(DATASET)

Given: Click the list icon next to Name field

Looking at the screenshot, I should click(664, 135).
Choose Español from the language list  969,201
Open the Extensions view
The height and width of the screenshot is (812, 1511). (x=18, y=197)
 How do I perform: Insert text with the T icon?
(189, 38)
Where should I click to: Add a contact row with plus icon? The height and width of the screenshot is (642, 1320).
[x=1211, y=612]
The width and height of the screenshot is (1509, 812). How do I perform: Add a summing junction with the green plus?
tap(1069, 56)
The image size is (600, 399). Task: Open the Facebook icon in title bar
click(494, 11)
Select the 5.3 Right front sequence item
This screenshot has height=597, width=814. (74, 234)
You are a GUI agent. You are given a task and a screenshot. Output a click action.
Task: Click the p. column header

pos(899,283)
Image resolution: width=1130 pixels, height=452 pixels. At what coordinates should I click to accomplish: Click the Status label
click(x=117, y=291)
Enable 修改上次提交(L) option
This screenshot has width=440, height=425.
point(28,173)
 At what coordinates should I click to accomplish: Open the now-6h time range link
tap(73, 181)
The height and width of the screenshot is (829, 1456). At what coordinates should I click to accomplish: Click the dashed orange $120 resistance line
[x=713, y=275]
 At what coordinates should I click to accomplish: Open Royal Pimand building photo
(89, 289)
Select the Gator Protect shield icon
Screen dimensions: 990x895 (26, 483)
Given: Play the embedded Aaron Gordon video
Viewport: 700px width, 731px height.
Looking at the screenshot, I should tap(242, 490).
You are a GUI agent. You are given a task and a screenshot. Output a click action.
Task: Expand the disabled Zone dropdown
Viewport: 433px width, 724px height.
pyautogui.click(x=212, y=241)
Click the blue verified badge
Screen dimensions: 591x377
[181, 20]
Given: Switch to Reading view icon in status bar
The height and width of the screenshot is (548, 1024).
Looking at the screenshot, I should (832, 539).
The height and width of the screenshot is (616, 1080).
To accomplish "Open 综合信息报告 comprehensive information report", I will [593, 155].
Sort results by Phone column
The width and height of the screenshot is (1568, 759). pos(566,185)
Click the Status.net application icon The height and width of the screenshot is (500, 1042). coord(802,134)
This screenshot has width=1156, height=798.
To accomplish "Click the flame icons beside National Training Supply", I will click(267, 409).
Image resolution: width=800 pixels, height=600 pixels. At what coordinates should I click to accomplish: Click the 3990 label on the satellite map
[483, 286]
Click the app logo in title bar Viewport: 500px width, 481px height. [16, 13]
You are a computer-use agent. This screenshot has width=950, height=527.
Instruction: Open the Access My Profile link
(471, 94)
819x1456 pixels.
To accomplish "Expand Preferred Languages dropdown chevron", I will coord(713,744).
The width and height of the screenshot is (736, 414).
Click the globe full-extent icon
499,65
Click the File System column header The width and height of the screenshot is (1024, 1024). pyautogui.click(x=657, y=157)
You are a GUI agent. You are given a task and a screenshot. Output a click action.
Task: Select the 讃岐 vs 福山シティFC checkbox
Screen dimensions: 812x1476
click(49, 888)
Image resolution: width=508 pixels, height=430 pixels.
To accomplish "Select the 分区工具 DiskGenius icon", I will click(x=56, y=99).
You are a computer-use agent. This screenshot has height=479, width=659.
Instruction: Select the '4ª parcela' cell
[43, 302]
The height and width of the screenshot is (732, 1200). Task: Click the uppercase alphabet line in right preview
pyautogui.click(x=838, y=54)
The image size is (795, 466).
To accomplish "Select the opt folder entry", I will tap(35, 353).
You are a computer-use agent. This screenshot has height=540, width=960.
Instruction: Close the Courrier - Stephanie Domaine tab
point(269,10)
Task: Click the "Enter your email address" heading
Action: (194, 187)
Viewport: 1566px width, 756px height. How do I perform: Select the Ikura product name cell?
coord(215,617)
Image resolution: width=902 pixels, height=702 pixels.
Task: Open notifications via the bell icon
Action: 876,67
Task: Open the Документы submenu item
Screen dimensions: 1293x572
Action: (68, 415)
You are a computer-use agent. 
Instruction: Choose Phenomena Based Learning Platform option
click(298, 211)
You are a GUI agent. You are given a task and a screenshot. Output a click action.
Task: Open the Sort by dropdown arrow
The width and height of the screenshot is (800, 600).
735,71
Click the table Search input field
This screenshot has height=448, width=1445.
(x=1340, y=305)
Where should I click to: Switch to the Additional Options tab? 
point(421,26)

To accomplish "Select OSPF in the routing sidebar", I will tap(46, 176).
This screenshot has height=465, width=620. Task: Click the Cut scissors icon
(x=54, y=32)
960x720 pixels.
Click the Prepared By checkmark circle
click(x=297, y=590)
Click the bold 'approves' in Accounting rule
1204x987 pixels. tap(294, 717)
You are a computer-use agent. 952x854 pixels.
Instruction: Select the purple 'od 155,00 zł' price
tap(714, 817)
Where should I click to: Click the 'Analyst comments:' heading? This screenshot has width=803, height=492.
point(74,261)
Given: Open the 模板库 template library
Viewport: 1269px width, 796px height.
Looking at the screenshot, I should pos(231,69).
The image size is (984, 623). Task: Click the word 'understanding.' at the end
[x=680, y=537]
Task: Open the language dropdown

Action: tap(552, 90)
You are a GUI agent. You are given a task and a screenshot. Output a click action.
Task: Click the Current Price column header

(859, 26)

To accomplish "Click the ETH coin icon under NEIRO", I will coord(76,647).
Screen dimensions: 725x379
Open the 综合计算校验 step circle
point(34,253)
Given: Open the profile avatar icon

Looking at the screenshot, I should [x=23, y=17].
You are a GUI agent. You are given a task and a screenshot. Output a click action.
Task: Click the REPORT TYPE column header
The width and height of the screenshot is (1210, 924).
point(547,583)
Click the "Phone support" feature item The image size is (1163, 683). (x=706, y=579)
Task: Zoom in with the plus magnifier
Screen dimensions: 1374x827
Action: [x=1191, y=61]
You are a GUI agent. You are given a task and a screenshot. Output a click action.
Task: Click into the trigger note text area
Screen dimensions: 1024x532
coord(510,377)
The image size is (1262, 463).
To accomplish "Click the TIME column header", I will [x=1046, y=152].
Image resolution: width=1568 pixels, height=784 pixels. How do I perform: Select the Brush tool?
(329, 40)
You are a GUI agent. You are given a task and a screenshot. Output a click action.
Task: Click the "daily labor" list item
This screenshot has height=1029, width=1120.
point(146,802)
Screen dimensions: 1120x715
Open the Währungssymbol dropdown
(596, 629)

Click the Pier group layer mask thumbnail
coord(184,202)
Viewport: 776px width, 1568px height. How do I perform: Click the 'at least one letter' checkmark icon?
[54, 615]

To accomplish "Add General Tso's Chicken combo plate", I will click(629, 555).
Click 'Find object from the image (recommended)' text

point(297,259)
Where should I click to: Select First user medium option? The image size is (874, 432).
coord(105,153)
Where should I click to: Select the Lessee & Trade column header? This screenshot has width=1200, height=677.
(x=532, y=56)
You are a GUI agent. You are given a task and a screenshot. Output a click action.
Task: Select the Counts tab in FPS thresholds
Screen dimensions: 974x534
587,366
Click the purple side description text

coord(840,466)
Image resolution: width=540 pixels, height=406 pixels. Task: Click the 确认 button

(BRIEF) Of all the entries above, output exactly the lines between the one holding "Sort results by Phone column" and the one holding "This screenshot has width=1156, height=798.", inclusive.

(ANSWER AREA)
Sort results by Phone column
The width and height of the screenshot is (1568, 759). pos(566,185)
Click the Status.net application icon The height and width of the screenshot is (500, 1042). coord(802,134)
This screenshot has width=1156, height=798.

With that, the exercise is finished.